Excerpted passage:
○ ○ ○
In sum, Plaintiffs have plausibly alleged that the Plan overpaid for RKA services during the class period and that the Benefits Committee failed to act as a prudent fiduciary. See, e.g., Peck, 2022 U.S. Dist. LEXIS 217086, at *9-17; Moore, 2022 U.S. Dist. LEXIS 238430, at *10-12. Although Defendants' arguments as to Plaintiffs' calculations, comparisons, and claims about the fungible nature of RKA services may prove persuasive later in the litigation, at this stage the Court must accept the well-pleaded allegations of Plaintiffs' complaint as true and resolve all inferences in their favor. See Tackett, 561 F.3d at 488; Cassell, 285 F.Supp.3d at 1063, 1066. Moreover, the Court is sensitive to the fact that “[n]o matter how clever or diligent, ERISA plaintiffs generally lack the inside information necessary to make out their claims in detail unless and until discovery commences .... [and that i]f plaintiffs cannot state a claim without pleading facts which tend systemically to be in the sole possession of defendants, the remedial scheme of the statute will fail, and the crucial rights secured by ERISA will suffer.” Davis v. Magna Int'l of Am., Inc., No. 20-11060, 2021 U.S. Dist. LEXIS 62106, at *15-16 (E.D. Mich. Mar. 31, 2021) (citing Braden v. Wal-Mart Stores, Inc., 588 F.3d 585, 598 (8th Cir. 2009)). Because both sides have presented plausible arguments, the Court has “no basis for crediting one set of reasonable inferences over the other,” and Defendants' motion to dismiss Plaintiffs' RKA-fee claim must be denied. See Forman, 40 F.4th at 450.
○ ○ ○
Stated goal A:
Answer these questions about the court ruling on the RKA-fee claim:
(i) Which committee do Plaintiffs allege failed to act as a prudent fiduciary?
(ii) Which Eighth Circuit decision does the quoted Davis v. Magna ruling cite?
(iii) What does the court decide about Defendants' motion to dismiss Plaintiffs' RKA-fee claim?
Stated goal B:
Continue the court ruling on the RKA-fee claim from the point where it stops.

Recorded information:
○ ○ ○
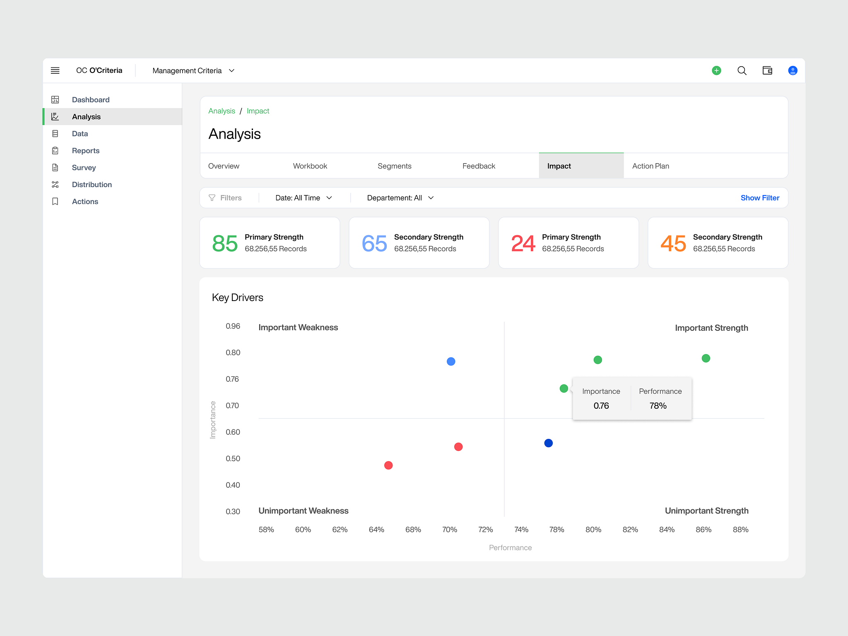
Task: Open the Segments tab
Action: 394,166
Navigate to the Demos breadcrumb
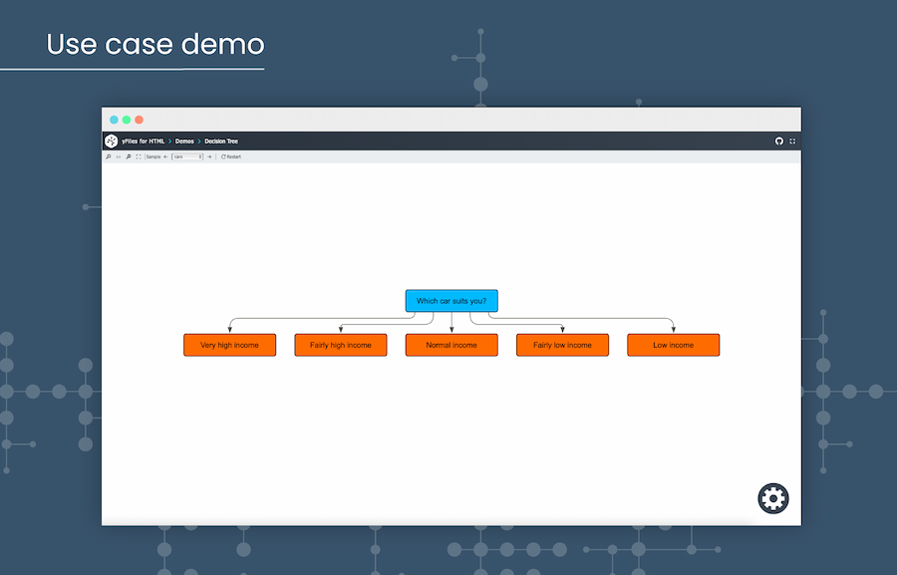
○ ○ ○
Task answer A:
(i) The Benefits Committee.
(ii) Braden v. Wal-Mart Stores, Inc., 588 F.3d 585, 598 (8th Cir. 2009).
(iii) The motion must be denied.

Task answer B:
C. Failure to Monitor
Finally, Defendants move to dismiss Plaintiffs' derivative claims on the ground that those claims “can survive only if Plaintiffs' predicate claim[s] in Counts I and II are plausible.” (D.N. 19, PageID.411) Alternatively, Defendants argue that Plaintiffs' derivative claims are deficient on their own terms because they “rest entirely on legal conclusions, without any factual allegations about AB's or the Board's process for monitoring the Committee, or how that process was deficient.” (Id. (citations omitted)) In response, Plaintiffs maintain that they have sufficiently pleaded both their predicate claims and their derivative failure-to-monitor claims. (D.N. 20, PageID.618)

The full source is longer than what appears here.